CS 49J - Lecture 4

Cay S. Horstmann
Homework Demo/Discussion
Thinking About Instance Variables

Bug 1
Bug b = new Bug();
b.move(10);
b.move(-2);
int p = b.getPosition();
public class Bug
{
private _____ _____;
...
}
Bug 2
Bug b = new Bug();
b.move(10);
b.turn(); // Turns 180 degrees
b.move(2);
int p = b.getPosition();
public class Bug
{
private _____ _____;
private _____ _____;
. . .
}
Bug 3
Bug b = new Bug(10, 10, "East");
b.move(10);
b.turn(); // Turns 90 degrees clockwise
b.move(2);
int x = b.getX();
int y = b.getY();
public class Bug
{
private _____ _____;
private _____ _____;
private _____ _____;
private _____ _____;
. . .
}
Student 1
Student s = new Student("000001729");
s.addScore(10);
s.addScore(20);
double total = s.getTotal(); // 30
public class Student
{
private String id;
private _____ _____;
. . .
}
Student 2
Student s = new Student("000001729");
s.addScore(10);
s.addScore(20);
double average = s.getAverage(); // 15
public class Student
{
private String id;
private _____ _____;
private _____ _____;
. . .
}
Student 3
Student s = new Student("000001729");
s.addScore(10);
s.addScore(20);
double[] scores = s.getScores(); // [10, 20]
public class Student
{
private String id;
private _____ _____;
private _____ _____;
. . .
}
Pitfall
public class Employee
{
private String name;
private double salary;
public void Employee() { name = "None"; salary = 0; }
public String getName() { return name; }
public void setName(String n) { name = n; }
. . .
}
Employee e = new Employee();
int n = e.getName().length(); // What happens?
Pitfall
public class Employee
{
private String name;
private double salary;
public Employee(String n, double s)
{
String name = n;
double salary = 0;
}
public String getName() { return name; }
. . .
}
Employee e = new Employee("Fred", 100000);
int n = e.getName().length(); // What happens?
Code Smell
public class Employee
{
private String name;
private double salary;
private double raise;
. . .
public void raiseSalary(double percent)
{
raise = salary * percent / 100;
salary += raise;
}
}
Code Smell
public class Letter
{
private String recipient;
private String sender;
public Letter(String aRecipient, String aSender)
{
recipient = "John";
sender = "Mary";
}
. . .
}
JUnit Demo
- Codecheck uses “expected style”:
System.out.println(bug.getPosition());
System.out.println("Expected: 10");
- Two disadvantages.
- When a test fails with an exception, all other tests are skipped since the test program has terminated.

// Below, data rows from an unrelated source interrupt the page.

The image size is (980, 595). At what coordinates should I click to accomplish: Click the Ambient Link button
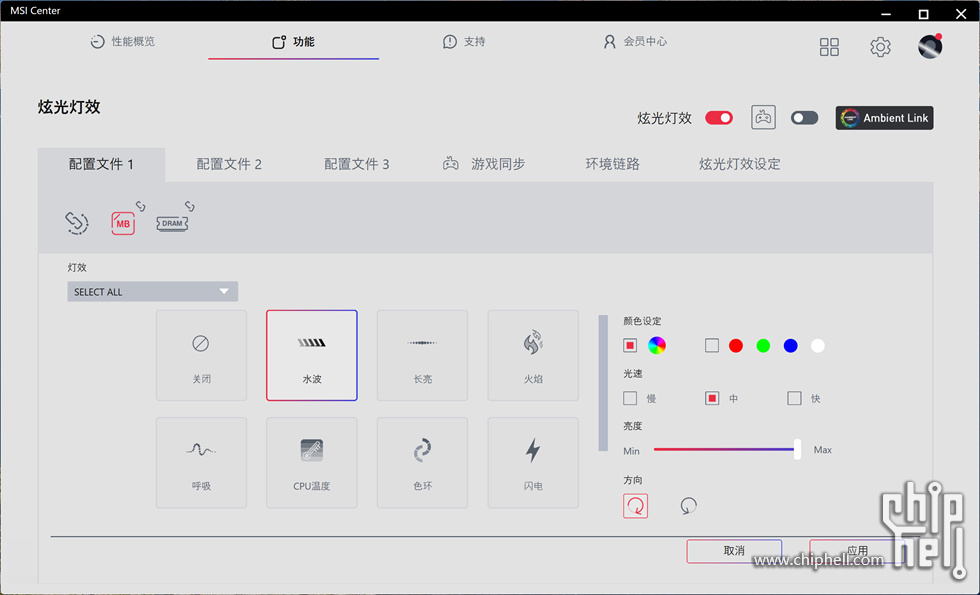884,118
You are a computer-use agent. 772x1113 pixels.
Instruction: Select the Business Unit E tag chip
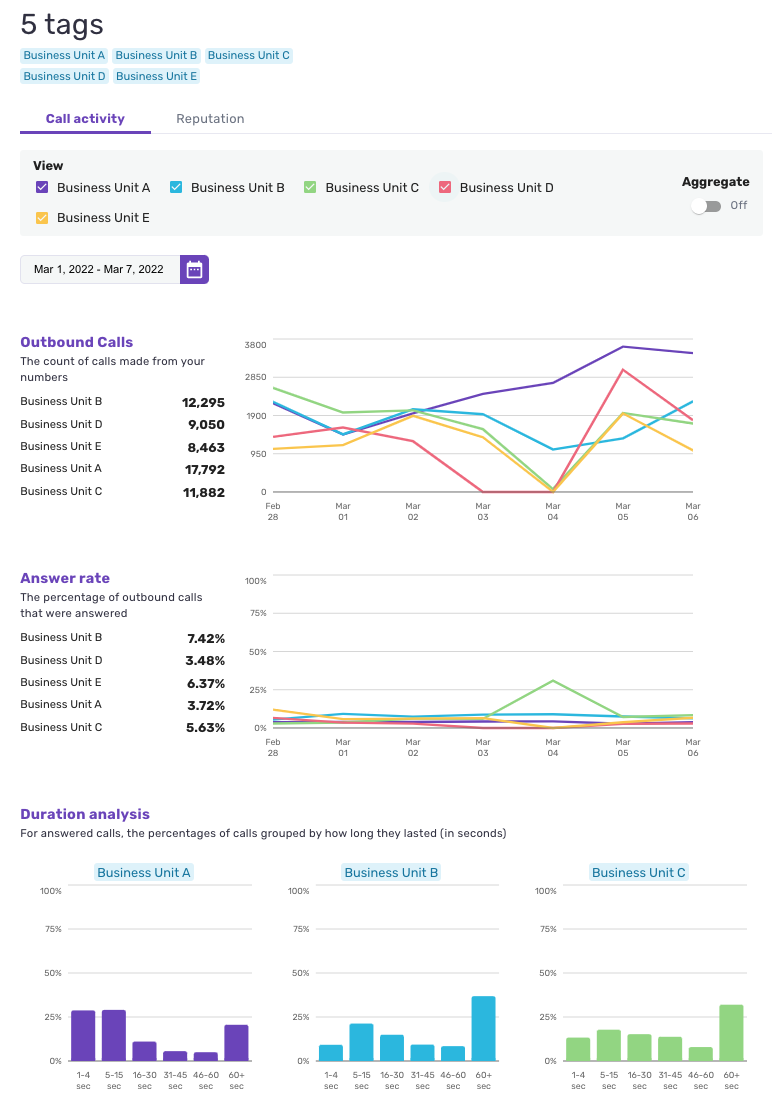click(156, 76)
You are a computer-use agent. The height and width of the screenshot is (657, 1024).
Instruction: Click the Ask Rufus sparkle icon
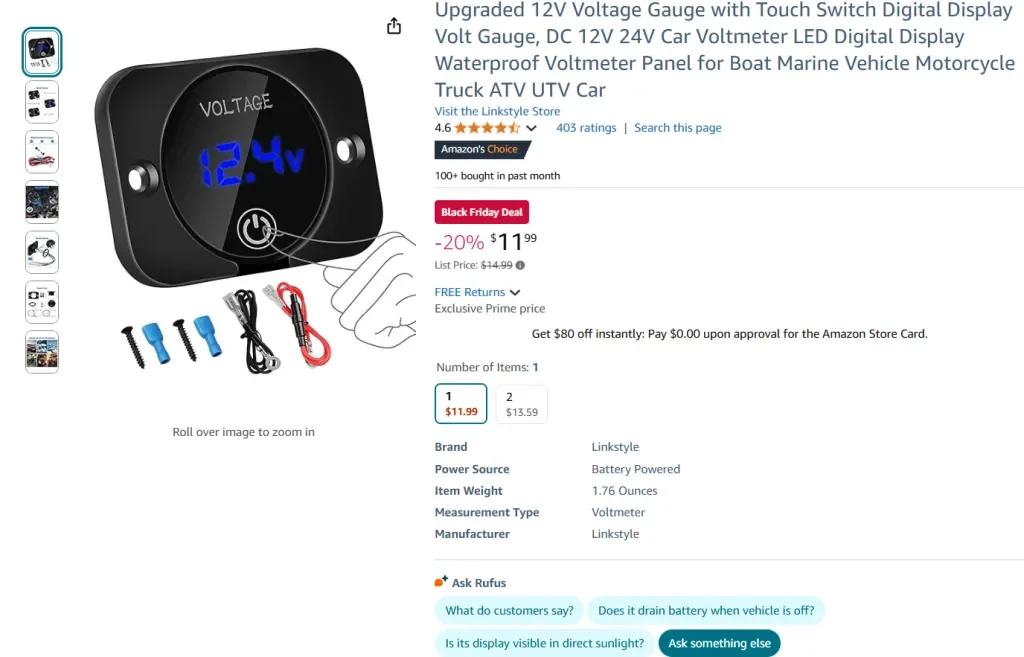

- Nobody outside SJSU uses them.
- The more standard choice is JUnit.
- Write one or more test methods, prefixed by the “annotation”
@Test
. - Call methods such as
Assert.assertEquals
, Assert.assertNull
, or Assert.assertTrue
:
public class ChoiceQuestionTest
{
@Test public void testCorrect()
{
ChoiceQuestion q = new ChoiceQuestion();
q.addChoice(. . .);
. . .
Assert.assertTrue(q.checkAnswer(2));
}
}
- To add JUnit to your project, right-click on the project. Select Properties → Java Build Path → Libraries → Add Library → JUnit → Next → JUnit 4 → Finish.
- To run test class, right-click and select “Run as JUnit Test”.